Reproduce the lines of the listing below verbatim, starting at the line containing "Task: Click the Settings gear icon" and ending at the line containing "Action: point(647,88)", with both of those lines included.
/---
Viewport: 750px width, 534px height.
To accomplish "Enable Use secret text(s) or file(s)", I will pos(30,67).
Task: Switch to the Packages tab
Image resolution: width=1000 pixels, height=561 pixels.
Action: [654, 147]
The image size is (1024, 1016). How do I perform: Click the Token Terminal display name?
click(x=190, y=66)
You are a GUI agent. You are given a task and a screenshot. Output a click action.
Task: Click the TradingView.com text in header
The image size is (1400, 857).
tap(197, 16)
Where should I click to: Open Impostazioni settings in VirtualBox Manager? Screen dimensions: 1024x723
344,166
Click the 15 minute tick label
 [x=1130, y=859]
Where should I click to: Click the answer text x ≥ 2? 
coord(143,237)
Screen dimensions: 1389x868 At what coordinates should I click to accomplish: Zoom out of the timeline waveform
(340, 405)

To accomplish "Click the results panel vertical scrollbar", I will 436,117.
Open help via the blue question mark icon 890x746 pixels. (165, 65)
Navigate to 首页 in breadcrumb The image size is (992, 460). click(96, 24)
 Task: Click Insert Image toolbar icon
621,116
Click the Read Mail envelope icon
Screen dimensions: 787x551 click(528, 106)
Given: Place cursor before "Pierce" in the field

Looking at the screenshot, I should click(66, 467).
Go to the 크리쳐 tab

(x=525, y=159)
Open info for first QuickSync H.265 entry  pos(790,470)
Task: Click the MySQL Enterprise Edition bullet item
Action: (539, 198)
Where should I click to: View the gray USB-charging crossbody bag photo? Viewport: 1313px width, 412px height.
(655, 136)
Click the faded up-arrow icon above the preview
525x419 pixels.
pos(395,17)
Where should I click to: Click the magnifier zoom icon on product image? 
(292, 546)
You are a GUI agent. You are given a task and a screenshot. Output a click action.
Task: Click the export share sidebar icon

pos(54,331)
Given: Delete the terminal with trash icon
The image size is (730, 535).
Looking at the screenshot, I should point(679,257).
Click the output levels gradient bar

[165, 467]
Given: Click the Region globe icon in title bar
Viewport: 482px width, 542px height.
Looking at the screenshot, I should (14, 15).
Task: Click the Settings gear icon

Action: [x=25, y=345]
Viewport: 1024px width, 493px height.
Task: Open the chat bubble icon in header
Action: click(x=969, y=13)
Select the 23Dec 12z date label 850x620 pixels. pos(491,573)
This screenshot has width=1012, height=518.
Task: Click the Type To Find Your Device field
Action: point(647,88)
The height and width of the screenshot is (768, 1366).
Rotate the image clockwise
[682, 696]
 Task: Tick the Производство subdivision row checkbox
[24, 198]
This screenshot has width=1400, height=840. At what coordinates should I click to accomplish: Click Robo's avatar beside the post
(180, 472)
\---
*THE REPLY:*
Task: Click the Settings gear icon

Action: [x=25, y=345]
Viewport: 1024px width, 493px height.
Task: Open the chat bubble icon in header
Action: click(x=969, y=13)
Select the 23Dec 12z date label 850x620 pixels. pos(491,573)
This screenshot has width=1012, height=518.
Task: Click the Type To Find Your Device field
Action: point(647,88)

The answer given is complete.